At the risk of putting words into Dr. Gelman's mouth, his concern is partly about the confusion that often comes from assigning common words specific technical meanings that are subtly different than their common usage. 'Confidence' here doesn't quite mean what people think it means.
One way of addressing that concern is finding new terms that don't have the same potential for confusion. Another is finding better ways of explaining the distinction. But the very fact that this is a concern illustrates an important difference between statisticians and economists.
Both statisticians and economists take common words and assign them specialized meanings. Of course, this is a reasonable, even necessary, process. As thinking in a field becomes more precise, language has to follow suit, which is why you can find a similar process in many other disciplines, but the difference in attitudes toward refined words seems particularly marked in these two.

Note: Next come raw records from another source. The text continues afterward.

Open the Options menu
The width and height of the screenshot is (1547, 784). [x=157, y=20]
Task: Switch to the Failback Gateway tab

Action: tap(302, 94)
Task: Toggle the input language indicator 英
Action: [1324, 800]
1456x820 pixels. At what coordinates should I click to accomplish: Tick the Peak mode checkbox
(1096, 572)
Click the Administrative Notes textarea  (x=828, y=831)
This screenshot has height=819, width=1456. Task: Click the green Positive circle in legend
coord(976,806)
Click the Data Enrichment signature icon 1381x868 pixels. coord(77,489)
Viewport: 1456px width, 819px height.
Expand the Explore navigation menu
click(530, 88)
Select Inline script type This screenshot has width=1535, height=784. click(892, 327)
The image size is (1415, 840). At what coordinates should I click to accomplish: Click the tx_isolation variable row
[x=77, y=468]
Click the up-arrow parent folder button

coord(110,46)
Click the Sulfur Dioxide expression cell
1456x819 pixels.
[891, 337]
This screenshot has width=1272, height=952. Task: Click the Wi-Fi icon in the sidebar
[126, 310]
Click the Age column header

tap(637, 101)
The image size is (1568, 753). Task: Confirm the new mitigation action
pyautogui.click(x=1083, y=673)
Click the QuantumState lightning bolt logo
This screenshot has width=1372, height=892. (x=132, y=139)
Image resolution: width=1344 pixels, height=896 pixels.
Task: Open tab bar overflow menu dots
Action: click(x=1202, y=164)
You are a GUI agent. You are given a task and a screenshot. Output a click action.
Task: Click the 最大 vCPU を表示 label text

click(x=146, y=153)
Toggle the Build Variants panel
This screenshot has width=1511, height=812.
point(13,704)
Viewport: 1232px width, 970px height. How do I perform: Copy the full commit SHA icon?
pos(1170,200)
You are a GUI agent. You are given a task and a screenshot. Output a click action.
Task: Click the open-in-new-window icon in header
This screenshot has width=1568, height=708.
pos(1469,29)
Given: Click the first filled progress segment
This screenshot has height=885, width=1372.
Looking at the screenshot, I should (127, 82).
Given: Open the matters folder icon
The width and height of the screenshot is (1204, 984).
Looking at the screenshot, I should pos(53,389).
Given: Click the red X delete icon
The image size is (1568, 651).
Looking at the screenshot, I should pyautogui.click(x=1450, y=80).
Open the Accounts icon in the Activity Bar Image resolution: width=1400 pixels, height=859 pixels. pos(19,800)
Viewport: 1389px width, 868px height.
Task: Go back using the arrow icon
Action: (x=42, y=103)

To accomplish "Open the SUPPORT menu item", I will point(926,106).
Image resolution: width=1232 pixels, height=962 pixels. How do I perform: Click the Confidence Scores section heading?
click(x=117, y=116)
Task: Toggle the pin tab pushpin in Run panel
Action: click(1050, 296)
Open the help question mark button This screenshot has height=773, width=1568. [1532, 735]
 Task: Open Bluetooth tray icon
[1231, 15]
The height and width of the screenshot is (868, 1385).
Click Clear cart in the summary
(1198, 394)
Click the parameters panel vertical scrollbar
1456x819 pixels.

Based on anecdotal but extensive evidence, statisticians (and I'm definitely guilty of this) constantly, almost compulsively, stop to point out that what we said isn't what you think we said. This is especially true for 'significance,' which often comes with a brief (and unwelcome) lecture on p-value and types of error. This is part of the culture of statistics. We are taught early and repeatedly that the distinctions we are making are important and need to be spelled out explicitly.
Compare this to the way economists (particularly a freshwater economists) tend to use terms like 'rational.' When economists say an actor is rational, they mean that this actor's behavior can be modeled using a simple but highly restrictive set of assumptions. Many behaviors that qualify as rational in the common sense of the term fail to meet these assumptions while more than a few behaviors that do qualify would strike most people as irrational.
But unlike statisticians, economists generally don't feel compelled to spell out these distinctions. You will often see economists using phrases like "Are people rational?" These phrases are occasionally followed by 'in the economics sense,' but they are seldom accompanied by an explanation of just how narrow this sense is.
When an economist says "people are rational" or (Steven Levitt's preferred variation) "people respond to incentives," most listeners tend to take away the impression that they mean "people act in ways that are generally considered rational" or "incentives can change the way people behave." These latter statements are completely reasonable. Most of us would agree with them. They are not, however, what the economist meant.